The latest volume from the acclaimed author of The Thanksgiving Play collects a trilogy of plays co-created by FastHorse with Cornerstone Theater Company and urban Native artists and culture bearers.

In Urban Rez, a theatrical experience structured as a Los Angeles Native American cultural fair weaves together five stories that depict a Native tribe confronted with an opportunity and a challenge: federal recognition. 

Developed through talking circles with Indigenous peoples of Arizona, Native Nation is an immersive theatrical production that seeks to combat the erasure of Native people from wider American culture by telling the story of the land through the eyes of its original people.

Created with people of the Lakota and Dakota tribal nations, Wicoun centers on Áya and their brother Khoskalaka, who are already busy enough raising cousins and siblings while trying to graduate high school. Then the zombies arrive.

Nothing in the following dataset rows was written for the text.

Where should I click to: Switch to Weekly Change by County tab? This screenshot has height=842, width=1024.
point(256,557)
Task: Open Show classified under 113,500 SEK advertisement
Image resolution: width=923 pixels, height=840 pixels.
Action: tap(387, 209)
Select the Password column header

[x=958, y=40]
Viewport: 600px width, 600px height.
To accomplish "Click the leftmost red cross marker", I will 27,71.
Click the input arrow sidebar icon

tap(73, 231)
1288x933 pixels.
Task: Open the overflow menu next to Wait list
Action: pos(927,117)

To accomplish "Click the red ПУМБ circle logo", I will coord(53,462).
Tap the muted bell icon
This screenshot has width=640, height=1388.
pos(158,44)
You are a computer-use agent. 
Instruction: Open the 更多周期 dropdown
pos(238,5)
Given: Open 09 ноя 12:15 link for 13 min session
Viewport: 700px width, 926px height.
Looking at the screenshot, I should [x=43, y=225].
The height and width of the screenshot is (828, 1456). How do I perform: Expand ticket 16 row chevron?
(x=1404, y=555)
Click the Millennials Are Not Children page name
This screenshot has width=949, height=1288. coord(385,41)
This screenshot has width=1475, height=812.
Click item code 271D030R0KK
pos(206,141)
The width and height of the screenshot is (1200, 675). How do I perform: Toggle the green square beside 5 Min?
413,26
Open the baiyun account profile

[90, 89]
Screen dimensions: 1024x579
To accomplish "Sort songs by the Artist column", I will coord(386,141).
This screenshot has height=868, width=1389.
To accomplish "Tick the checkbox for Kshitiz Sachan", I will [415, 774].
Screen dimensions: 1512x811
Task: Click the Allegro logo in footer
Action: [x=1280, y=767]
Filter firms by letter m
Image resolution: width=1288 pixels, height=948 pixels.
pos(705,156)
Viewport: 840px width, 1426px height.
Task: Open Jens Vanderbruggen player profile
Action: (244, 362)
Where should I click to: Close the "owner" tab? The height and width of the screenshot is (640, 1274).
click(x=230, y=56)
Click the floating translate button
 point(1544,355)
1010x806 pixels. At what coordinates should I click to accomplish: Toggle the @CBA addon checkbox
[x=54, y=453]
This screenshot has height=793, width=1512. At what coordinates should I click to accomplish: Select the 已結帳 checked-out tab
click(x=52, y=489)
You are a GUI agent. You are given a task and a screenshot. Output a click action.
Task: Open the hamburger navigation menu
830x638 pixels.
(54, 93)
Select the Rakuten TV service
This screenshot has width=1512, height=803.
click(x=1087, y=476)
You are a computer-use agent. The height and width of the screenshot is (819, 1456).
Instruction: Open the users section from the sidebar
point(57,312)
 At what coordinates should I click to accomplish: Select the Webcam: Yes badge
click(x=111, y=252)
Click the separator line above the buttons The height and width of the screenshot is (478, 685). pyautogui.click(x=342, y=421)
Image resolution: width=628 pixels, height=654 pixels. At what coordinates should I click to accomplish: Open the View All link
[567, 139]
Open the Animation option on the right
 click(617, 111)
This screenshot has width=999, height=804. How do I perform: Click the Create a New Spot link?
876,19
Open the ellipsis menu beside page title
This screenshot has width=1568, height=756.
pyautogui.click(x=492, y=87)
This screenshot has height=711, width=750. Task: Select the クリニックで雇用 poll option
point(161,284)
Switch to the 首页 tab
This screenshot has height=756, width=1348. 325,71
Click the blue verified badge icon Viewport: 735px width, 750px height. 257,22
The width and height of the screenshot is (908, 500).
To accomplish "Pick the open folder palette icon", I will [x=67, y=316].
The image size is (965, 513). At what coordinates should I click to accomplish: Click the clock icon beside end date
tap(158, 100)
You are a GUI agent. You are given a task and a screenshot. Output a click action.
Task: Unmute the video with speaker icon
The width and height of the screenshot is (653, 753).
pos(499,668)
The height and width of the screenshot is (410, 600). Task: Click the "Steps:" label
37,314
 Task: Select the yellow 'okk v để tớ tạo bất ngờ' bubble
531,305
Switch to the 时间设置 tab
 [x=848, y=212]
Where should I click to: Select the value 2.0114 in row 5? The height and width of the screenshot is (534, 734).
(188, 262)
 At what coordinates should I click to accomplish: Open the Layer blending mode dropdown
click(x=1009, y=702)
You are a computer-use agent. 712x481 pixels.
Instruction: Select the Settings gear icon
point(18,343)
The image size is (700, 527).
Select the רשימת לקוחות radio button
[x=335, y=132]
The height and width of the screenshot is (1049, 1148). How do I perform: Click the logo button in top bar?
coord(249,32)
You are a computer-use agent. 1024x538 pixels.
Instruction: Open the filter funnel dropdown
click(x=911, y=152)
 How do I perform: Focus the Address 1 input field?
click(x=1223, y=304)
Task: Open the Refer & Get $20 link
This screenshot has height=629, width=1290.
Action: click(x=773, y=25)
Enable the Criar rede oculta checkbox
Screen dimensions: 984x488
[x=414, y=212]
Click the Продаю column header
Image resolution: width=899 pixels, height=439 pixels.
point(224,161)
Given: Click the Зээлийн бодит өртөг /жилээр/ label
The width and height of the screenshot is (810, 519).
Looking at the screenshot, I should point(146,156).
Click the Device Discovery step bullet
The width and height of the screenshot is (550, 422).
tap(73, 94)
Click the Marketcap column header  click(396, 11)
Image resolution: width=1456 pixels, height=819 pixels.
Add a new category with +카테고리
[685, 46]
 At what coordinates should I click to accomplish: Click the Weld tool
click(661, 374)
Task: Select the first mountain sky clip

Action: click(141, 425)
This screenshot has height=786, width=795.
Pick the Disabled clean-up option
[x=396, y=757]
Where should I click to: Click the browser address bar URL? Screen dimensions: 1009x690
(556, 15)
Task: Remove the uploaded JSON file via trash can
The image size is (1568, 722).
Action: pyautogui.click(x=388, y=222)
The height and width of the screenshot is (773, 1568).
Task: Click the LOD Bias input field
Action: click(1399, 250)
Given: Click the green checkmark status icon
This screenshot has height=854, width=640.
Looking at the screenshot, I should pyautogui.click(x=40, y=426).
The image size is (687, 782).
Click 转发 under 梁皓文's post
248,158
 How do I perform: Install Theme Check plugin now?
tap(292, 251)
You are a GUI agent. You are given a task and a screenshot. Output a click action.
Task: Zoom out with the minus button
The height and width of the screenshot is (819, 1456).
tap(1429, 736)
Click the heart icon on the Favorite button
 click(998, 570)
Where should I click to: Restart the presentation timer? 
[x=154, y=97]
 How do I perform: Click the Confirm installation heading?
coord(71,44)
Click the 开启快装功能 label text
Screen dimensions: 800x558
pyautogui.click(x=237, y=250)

When Áya summons a native superhero for help, they set off on a journey across the lands of the Oceti Sakowin.

Together, these plays explore a wide range of urgent issues that continue to affect Indigenous communities today, including assimilation, two-spirit identity, food equity, water rights, tribal sovereignty, broken treaties, genocide, and violation of sacred lands. They also celebrate a rich history and essential culture, telling stories by and for Native people.

Contributor Bio

Larissa FastHorse (Sicangu Lakota Nation) is a writer/choreographer, and co-founder of Indigenous Direction, the nation’s leading consulting company for Indigenous arts and audiences, which recently produced the first land acknowledgment on national television for the Macy’s Thanksgiving Day Parade on NBC. FastHorse is the first Native American playwright in the history of American theater to have a play on the top ten most-produced list, with The Thanksgiving Play. The Thanksgiving Play was the first play written by an Indigenous woman ever to be produced on Broadway. Additional produced plays include What Would Crazy Horse Do?, Landless, Cow Pie Bingo, Average Family, Teaching Disco Squaredancing to Our Elders: a Class Presentation, Vanishing Point, and Cherokee Family Reunion (Mountainside Theater). FastHorse is the recipient of numerous awards, including a MacArthur “Genius” Fellowship.